Yang Ze-Hui, Zheng Rui, Gao Yuan, Zhang Qiang
Department of Respiratory Medicine, Shengjing Hospital of China Medical University, Shenyang, China.
Clin Respir J. 2016 Sep;10(5):631-46. doi: 10.1111/crj.12271. Epub 2015 Mar 3.
With the widespread application of high-throughput technology, numerous meta-analysis methods have been proposed for differential expression profiling across multiple studies.
We identified the suitable differentially expressed (DE) genes that contributed to lung adenocarcinoma (ADC) clustering based on seven popular multiple meta-analysis methods.
Seven microarray expression profiles of ADC and normal controls were extracted from the ArrayExpress database. The Bioconductor was used to perform the data preliminary preprocessing. Then, DE genes across multiple studies were identified. Hierarchical clustering was applied to compare the classification performance for microarray data samples. The classification efficiency was compared based on accuracy, sensitivity and specificity.
Across seven datasets, 573 ADC cases and 222 normal controls were collected. After filtering out unexpressed and noninformative genes, 3688 genes were remained for further analysis. The classification efficiency analysis showed that DE genes identified by sum of ranks method separated ADC from normal controls with the best accuracy, sensitivity and specificity of 0.953, 0.969 and 0.932, respectively. The gene set with the highest classification accuracy mainly participated in the regulation of response to external stimulus (P = 7.97E-04), cyclic nucleotide-mediated signaling (P = 0.01), regulation of cell morphogenesis (P = 0.01) and regulation of cell proliferation (P = 0.01).

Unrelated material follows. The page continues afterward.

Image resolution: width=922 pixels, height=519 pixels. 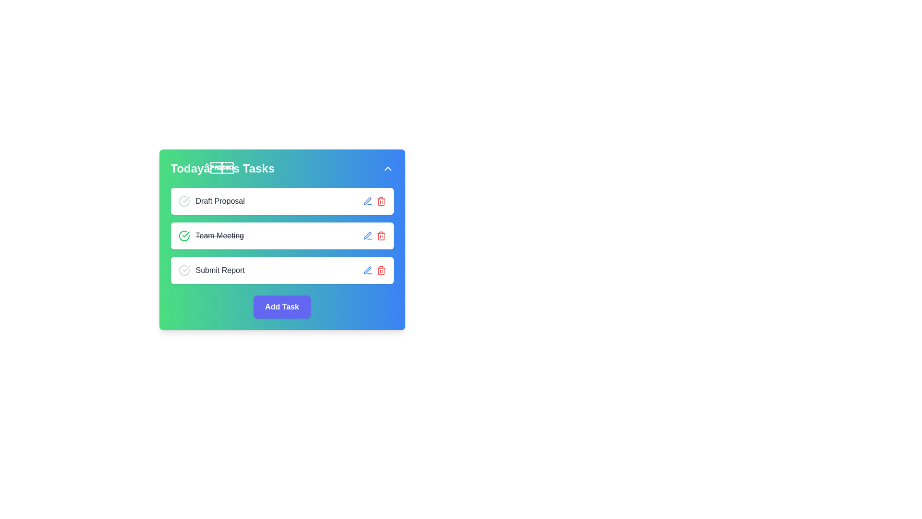 What do you see at coordinates (367, 235) in the screenshot?
I see `the blue pen or edit icon located to the right of the 'Draft Proposal' task` at bounding box center [367, 235].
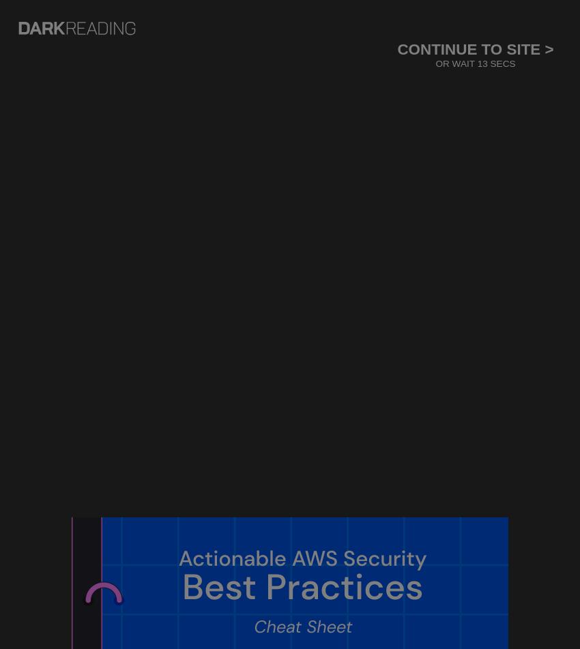 The image size is (580, 649). I want to click on 'The Edge', so click(73, 74).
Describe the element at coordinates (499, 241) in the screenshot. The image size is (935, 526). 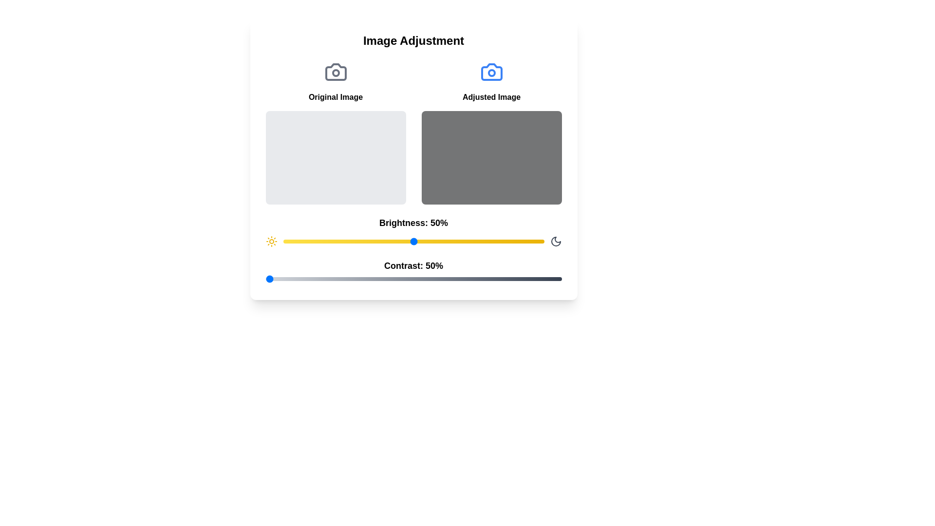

Evaluation of DE genes identified by different meta-analysis methods in classification efficiency provided a new perspective to the choice of the suitable method in a given application. Varying meta-analysis methods always present varying abilities, so synthetic consideration should be taken when providing meta-analysis methods for particular research.
随着高通量技术的广泛应用,已提出多种元分析方法用于跨多项研究的差异表达谱分析。
基于七种常用的多元元分析方法,我们鉴定出有助于肺腺癌(ADC)聚类的合适差异表达(DE)基因。
从ArrayExpress数据库中提取了七个ADC和正常对照的微阵列表达谱。使用Bioconductor进行数据初步预处理。然后,鉴定多项研究中的DE基因。应用层次聚类比较微阵列数据样本的分类性能。基于准确性、敏感性和特异性比较分类效率。
在七个数据集中,共收集了573例ADC病例和222例正常对照。在滤除未表达和无信息的基因后,保留3688个基因用于进一步分析。分类效率分析表明,通过秩和法鉴定的DE基因将ADC与正常对照分开,其准确性、敏感性和特异性分别为0.953、0.969和0.932,效果最佳。分类准确性最高的基因集主要参与对外界刺激的反应调节(P = 7.97E-04)、环核苷酸介导的信号传导(P = 0.01)、细胞形态发生调节(P = 0.01)和细胞增殖调节(P = 0.01)。
评估不同元分析方法鉴定的DE基因在分类效率方面,为在特定应用中选择合适方法提供了新视角。不同的元分析方法能力各异,因此在为特定研究提供元分析方法时应综合考虑。